The built-in SQL injection query ../ql/java/ql/src/Security/CWE/CWE-089/SqlTainted.ql correctly identifies the sink in the Jedis sample, but not the source. This is because java.io.Console.readLine() is modeled as a taint step, not a source. Since the model editor excludes functions that are already modeled in any capacity, this function is not visible for editing.

To detect the source, we must override or supplement the model manually—either by using the models-as-data mechanism or extending Customizations.qll with a new source declaration.

TODO Modeling SQLite as a Dependency

The directory ../codeql-sqlite-java/ contains a minimal Java sample derived from a prior workshop. It uses sqlite-jdbc-3.36.0.1.jar and serves as a small-scale test case for dependency-based modeling. This example is especially useful for illustrating subtle modeling issues.

In particular, it uses java.io.Console.readLine(), which is already modeled as a taint step. However, for SQL injection tracking, we need it to act as a source. Because of its preexisting status, it does not appear in the model editor. To handle this, we must add a manual source override—either as a raw YAML model or as a hardcoded entry via Customizations.qll.

TODO Creating a Vulnerable SQLite Sample for Query Visibility

To ensure that taint-based queries (e.g., SqlTainted.ql) identify vulnerable behavior, the sink function such as .eval() or sqlite3_exec() must actually be invoked in application code. It is not sufficient for the function to merely exist in a linked library or dependency. CodeQL analysis only considers reachable code in the source tree.

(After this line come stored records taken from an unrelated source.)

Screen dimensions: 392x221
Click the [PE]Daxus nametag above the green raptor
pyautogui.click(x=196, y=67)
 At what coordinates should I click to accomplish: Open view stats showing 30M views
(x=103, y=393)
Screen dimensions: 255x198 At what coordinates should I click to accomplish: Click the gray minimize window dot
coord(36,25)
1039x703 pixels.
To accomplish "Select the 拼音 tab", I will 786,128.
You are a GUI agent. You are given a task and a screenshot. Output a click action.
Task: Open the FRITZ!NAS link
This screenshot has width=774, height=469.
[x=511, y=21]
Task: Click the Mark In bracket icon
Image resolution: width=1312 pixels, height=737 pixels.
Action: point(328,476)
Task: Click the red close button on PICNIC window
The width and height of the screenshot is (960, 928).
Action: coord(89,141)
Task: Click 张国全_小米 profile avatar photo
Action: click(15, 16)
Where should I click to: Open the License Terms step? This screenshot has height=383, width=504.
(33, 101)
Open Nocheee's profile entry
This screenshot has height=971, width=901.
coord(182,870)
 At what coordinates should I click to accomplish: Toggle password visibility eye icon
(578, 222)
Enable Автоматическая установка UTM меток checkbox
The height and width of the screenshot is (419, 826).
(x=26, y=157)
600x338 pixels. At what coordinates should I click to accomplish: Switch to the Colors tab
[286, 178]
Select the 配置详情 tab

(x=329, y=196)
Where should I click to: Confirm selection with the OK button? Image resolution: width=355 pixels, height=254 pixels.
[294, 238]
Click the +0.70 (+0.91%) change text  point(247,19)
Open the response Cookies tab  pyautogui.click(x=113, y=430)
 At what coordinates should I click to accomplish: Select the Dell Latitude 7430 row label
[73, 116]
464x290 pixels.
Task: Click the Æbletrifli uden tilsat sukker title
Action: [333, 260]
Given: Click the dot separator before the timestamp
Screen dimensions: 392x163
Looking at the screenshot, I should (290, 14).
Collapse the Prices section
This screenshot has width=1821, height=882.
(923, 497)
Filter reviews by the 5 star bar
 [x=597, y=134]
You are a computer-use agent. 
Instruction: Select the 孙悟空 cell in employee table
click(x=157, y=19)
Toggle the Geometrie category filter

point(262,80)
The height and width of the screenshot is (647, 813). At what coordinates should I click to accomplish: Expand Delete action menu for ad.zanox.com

To address this, we modify the file ../codeql-sqlite-java/AddUser.java to include a realistic, vulnerable flow that mimics typical usage patterns. For example, the program should:

  1. Accept user input (e.g., via System.in, BufferedReader, or Console.readLine()),
  2. Store it in a variable without sanitization,
  3. Construct an SQL query using string concatenation,
  4. Call eval() or sqlite3_exec() with the tainted query.

This guarantees that the sink is both present and exercised, allowing built-in and custom CodeQL queries to detect the dataflow path from source to sink.

The same flow structure used in the Jedis version can be reused here. That way, we maintain consistency across modeling examples while switching the underlying dependency from Redis to SQLite.